在南線收縮陣地時,守衛衡陽西線的第3師第7團,據守着杜仙廟、楊村廟、易賴廟至青山街、縣立中學一線陣地。
并非“西線無戰事”,戰鬥同樣也是慘烈地進行着。
連日來,日軍猛烈的炮空轟炸和毒氣襲擊,給國軍官兵造成極大的傷亡。
7團2營營長謝英在指揮部隊反擊時壯烈犧牲;2連連長儲侯蕃與繼任連長戴楚威亦先後陣亡,7團團副侯樹德少校接任營長。
守軍士兵多守在房屋工事中,日軍飛機據此為目标狂轟爛炸,緻使國軍傷亡慘重。
不少國軍官兵是在16日日軍飛機投擲的大量燃燒彈引起的烈火中,痛苦地被活活燒死的,其狀殊不堪忍睹!

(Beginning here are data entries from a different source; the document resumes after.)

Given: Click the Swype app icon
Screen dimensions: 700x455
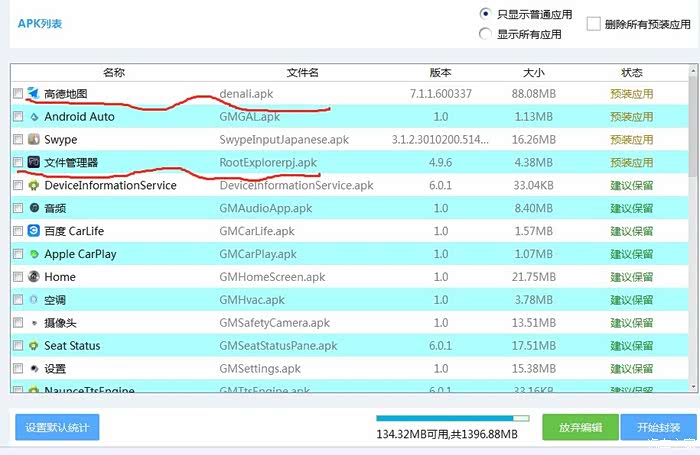Looking at the screenshot, I should (33, 140).
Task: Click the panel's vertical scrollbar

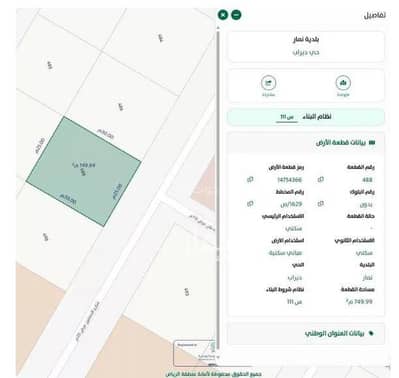Action: coord(218,190)
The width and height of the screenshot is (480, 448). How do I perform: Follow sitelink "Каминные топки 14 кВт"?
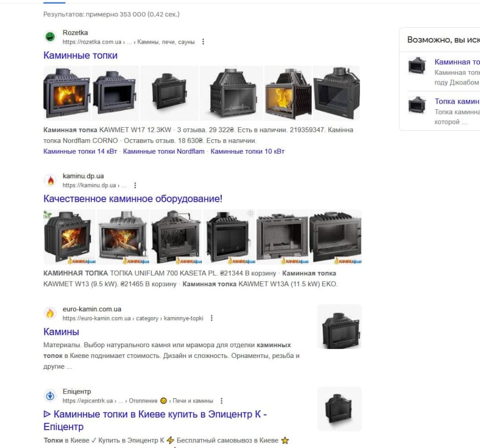pos(80,152)
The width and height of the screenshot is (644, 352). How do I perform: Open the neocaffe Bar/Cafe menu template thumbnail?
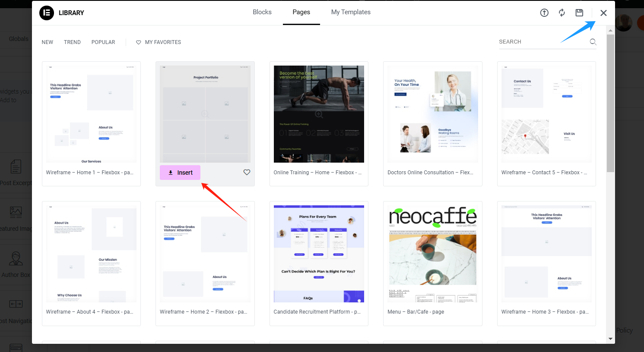[x=432, y=253]
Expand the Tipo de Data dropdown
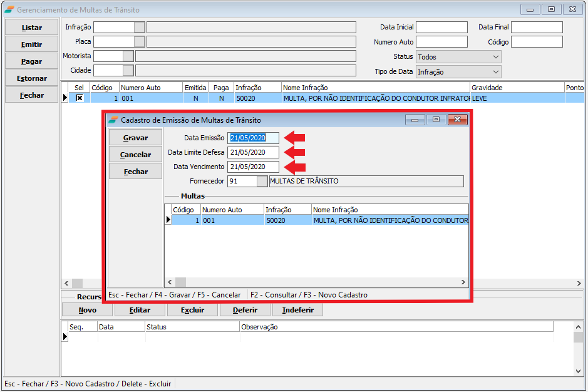This screenshot has height=392, width=588. click(458, 72)
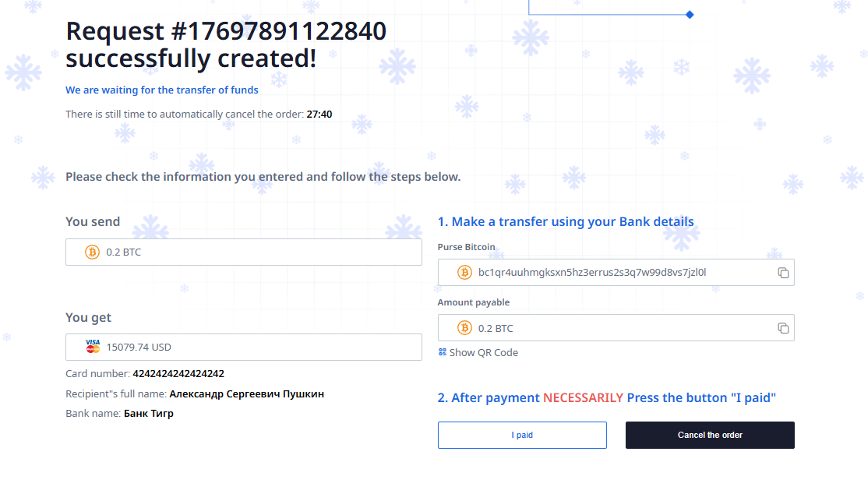This screenshot has width=868, height=487.
Task: Select the You send 0.2 BTC field
Action: 244,252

守衛衡陽西北面的是演武坪、杜家港等陣地的是國軍第190師。
雖然也遭到日軍炮空火力和步兵的不斷猛攻。
但因為此處多為江河圍繞,魚塘水田阻隔,故僅有少數官兵傷亡,工事也是即毀即修加強。
日本人的進攻未能得逞,未能越過泛濫區一步。
湘江防線方面。
國軍嚴密監視江面,對岸日軍有前車之鑒,不敢妄動。
但在火車東站附近有敵軍重炮數門,不時向我岸防守陣地不規則地零星射擊;日軍飛機也經常低飛掃射,投擲燃燒彈,也造成國軍部分傷亡,守軍恨得牙痛痛的。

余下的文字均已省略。